This morning, I was listening to the radio. Merav Michaeli, one of the most accomplished, principled and energetic members of the Knesset, announced that she was keen to lead the Labor Party and breath new life into it. She has been calling for primaries in the Party for the last few weeks.
Immediately after her interview, the program continued the discussion of the topic of leadership of the Labor Party. Maybe, the journalists suggested, Ron Huldai or Itzik Shmuli would become the next leader.
I felt like crying. The journalists reflected Israel’s gender bias so sharply. The pair of male journalists dismissed the skills and leadership potential of a woman as irrelevant to their discussion.
I was very disappointed, but not surprised. In the last elections, no party was led by a woman (unless you want to count Orly Levy, who technically had her own party, but ran on a merged list.) The coalition that presented itself as the alternative to the Prime Minister was led by four men!
There was no public outcry. There still is none.

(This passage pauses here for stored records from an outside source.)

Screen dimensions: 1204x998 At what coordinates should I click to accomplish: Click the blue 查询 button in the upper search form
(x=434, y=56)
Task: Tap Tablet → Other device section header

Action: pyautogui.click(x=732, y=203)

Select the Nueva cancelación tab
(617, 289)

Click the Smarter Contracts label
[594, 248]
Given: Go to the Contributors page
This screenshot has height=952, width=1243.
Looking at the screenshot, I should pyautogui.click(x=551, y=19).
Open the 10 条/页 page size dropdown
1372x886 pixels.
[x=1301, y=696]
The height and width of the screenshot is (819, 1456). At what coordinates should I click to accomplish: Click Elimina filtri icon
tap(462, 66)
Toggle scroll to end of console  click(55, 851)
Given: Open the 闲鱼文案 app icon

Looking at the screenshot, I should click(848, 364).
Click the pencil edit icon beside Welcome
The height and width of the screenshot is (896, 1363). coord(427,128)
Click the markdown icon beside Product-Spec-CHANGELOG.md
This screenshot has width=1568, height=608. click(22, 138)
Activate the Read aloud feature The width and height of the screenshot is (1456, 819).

Tuesday’s elections in Jerusalem taught me a great deal about the difficulties women face in the political arena. A record number of women competed for places in their local communal administrations but only a small portion were elected. Women’s faces on election posters were defaced. Coalitions were formed amongst candidates to exclude women. The “old school tie” network was activated.
We woke up on Wednesday morning, the morning after the elections, to good and bad news. Some excellent candidates had won places despite the odds; other excellent candidates did not win spots to represent their neighborhoods.
54 representatives were elected, 13 of whom were women — a rise to 24% from the average of 19% the last time these elections were held. I don’t think that we women should celebrate being underrepresented by more than 100% – (we should be more than double the percentage we have achieved.)
The results were as follows:
Gonenim – 55% women
Baka – 33.3% women
Beit Tsafafa – 22% women
Ginot Ha’ir – 11% women
Pisgat Ze’ev – 11% women
Homat Shmuel – 11% women
In a number of cases, the elections were not even held. Last minute rotation deals deprived residents of the opportunity to reject candidates – which is also part of the democratic process – and in some cases, the decision of the Jerusalem Municipality to reserve places for Haredi (men) representatives so distorted the possibilities of election that candidates withdrew from the race.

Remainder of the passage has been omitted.